6. In Astronomy, the series of observations which we have to study are, for the most part, not progressive, but recurrent. The numbers observed do not go on constantly increasing; but after increasing up to a certain amount they diminish; then, after a certain space, increase again; and so on, changing constantly through certain cycles. In cases in which the observed numbers are of this kind, the formula which expresses them must be a circular function, of some sort or other; involving, for instance, sines, tangents, and other forms of calculation, which have recurring values when the angle on which they depend goes on constantly 200 increasing.

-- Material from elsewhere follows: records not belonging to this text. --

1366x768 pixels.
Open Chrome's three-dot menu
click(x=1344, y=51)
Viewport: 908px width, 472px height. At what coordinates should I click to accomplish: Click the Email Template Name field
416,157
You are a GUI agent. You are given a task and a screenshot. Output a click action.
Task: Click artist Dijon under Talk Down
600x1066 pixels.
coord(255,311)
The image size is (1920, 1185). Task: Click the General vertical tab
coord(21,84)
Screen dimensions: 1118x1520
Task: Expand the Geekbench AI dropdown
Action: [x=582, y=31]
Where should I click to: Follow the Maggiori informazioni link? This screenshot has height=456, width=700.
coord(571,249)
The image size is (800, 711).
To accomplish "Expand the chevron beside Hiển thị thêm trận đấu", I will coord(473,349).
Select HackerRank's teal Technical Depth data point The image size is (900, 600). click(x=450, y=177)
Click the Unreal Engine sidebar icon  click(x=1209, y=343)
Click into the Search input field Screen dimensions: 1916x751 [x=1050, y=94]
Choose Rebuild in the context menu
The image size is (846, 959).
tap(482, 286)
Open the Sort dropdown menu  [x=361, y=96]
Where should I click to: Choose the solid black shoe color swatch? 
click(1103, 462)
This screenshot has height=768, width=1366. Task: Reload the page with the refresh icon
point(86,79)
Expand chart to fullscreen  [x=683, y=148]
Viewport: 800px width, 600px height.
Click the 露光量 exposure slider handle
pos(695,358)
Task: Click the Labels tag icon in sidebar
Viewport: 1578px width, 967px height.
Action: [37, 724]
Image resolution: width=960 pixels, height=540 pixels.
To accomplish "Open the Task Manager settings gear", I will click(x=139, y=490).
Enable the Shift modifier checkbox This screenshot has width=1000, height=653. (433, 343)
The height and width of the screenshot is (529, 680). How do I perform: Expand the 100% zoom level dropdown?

The main business of formal astronomy consists in resolving the celestial phenomena into a series of terms of this kind, in detecting their arguments, and in determining their coefficients.

7. In constructing the formulæ by which laws of nature are expressed, although the first object is to assign the Law of the Phenomena, philosophers have, in almost all cases, not proceeded in a purely empirical manner, to connect the observed numbers by some expression of calculation, but have been guided, in the selection of their formula, by some Hypothesis respecting the mode of connexion of the facts. Thus the formula of Dulong and Petit above given was suggested by the Theory of Exchanges; the first attempts at the resolution of the heavenly motions into circular functions were clothed in the hypothesis of Epicycles. And this was almost inevitable. ‘We must confess,’ says Copernicus[28], ‘that the celestial motions are circular, or compounded of several circles, since their inequalities observe a fixed law, and recur in value at certain intervals, which could not be except they were circular: for a circle alone can make that quantity which has occurred recur again.’ In like manner the first publication of the Law of the Sines, the true formula of optical refraction, was accompanied by Descartes with an hypothesis, in which an explanation of the law was pretended. In such cases, the mere comparison of observations may long fail in suggesting the true formulæ. The fringes of shadows and other diffracted colours were studied in vain by Newton, Grimaldi, Comparetti, the elder Herschel, and Mr. Brougham, so long as these inquirers attempted merely to trace the laws of the facts as they appeared in themselves; while Young, Fresnel, Fraunhofer, Schwerdt, and others, determined these laws in the most rigorous manner, when they applied to the observations the Hypothesis of Interferences.

[28] De Rev. l. i. c. iv.

8. But with all the aid that Hypotheses and Calculation can afford, the construction of true formulæ, in 201 those cardinal discoveries by which the progress of science has mainly been caused, has been a matter of great labour and difficulty, and of good fortune added to sagacity. In the History of Science, we have seen how long and how hard Kepler laboured, before he converted the formula for the planetary motions, from an epicyclical combination, to a simple ellipse. The same philosopher, labouring with equal zeal and perseverance to discover the formula of optical refraction, which now appears to us so simple, was utterly foiled. Malus sought in vain the formula determining the Angle at which a transparent surface polarizes light: Sir D. Brewster[29], with a happy sagacity, discovered the formula to be simply this, that the index of refraction is the tangent of the angle of polarization.